When a user "backs" out of an Application, it is not necessarily destroyed. In fact, it probably isn't destroyed unless the dev puts some hooks in the onPause() that explicitly destroys the Activity.

The single most important concept in Android App lifecycles to understand is this:

The Android OS makes absolutely no guarantee about how long your application will be alive, except for the guarantee that it can die at any time whether you want it to or not.

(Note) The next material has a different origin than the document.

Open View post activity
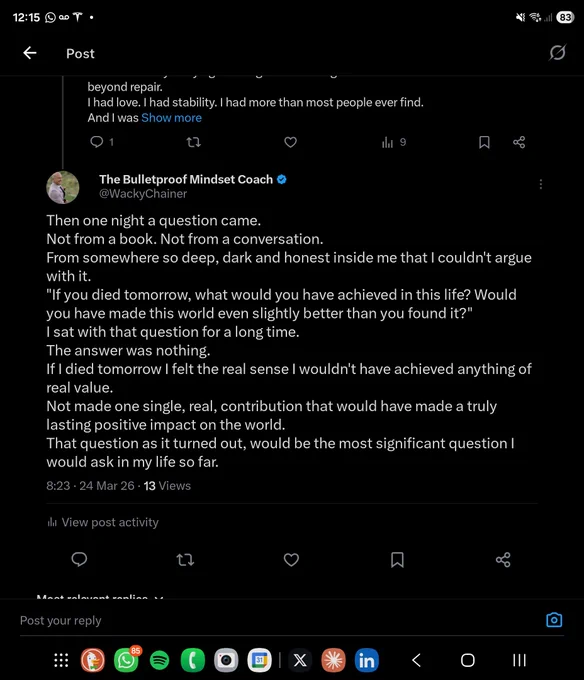 103,522
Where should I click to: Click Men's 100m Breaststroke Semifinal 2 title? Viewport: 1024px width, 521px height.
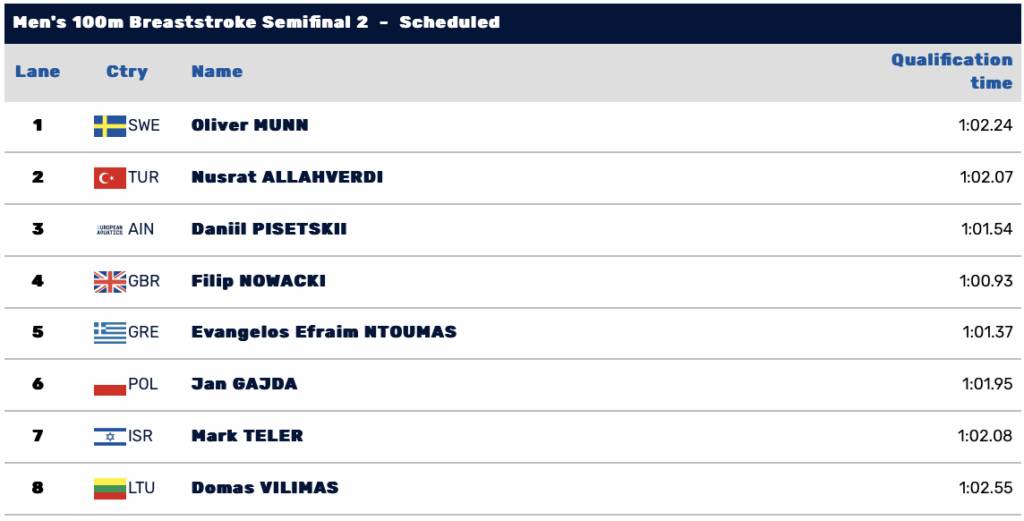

You should always write your app accordingly, and it is good practice to populate every single one of the lifecycle start up and wind down hooks. When a user does a hardware button back out from your app, then the app is not necessarily destroyed, but when the app is closed out via force quitting then it is absolutely destroyed. Instead of trying to finagle your way in to figuring out how the app was closed, the "proper" way to handle this is to have your onPause(), onStop(), and onDestroy() methods set up to do the appropriate amount of cleaning up based on the state of the activity, and maybe have some sort of Preference object or state variable that only gets flipped if onDestroy() is called, since technically the OS can still "force quit" the app for you even if the user doesn't do so via the task manager.

You might try persisting a record of all app lifecycle events and then checking in your various onCreate()s whether the last event recorded was normal. If not, you could reasonably infer that something happened. I'm guessing that any force close invoked by the user simply results in the system sending a kill(2) to the app, in which case you won't receive any indication. This might help.

You might also consider whether you can achieve what you're after in a different way. If your app is entirely stateless, then there shouldn't be a problem with shutdowns of any kind. If your app has state then in theory all of your data/app transactions can achieve ACIDity, and so you can avoid inconsistencies due to crashes/force closes.

Does that help or are you after something else?

What about writing status flags from a service, not an activity? The activity lifecycle will still complete, but the service lifecycle shouldn't.

It's not identical to your requirement, but it might be close enough. You'd want to stop the service (and restart later) if you're showing an activity that doesn't have this requirement. Or just have the service write an event stream of some sort and use that to figure out what to show on startup.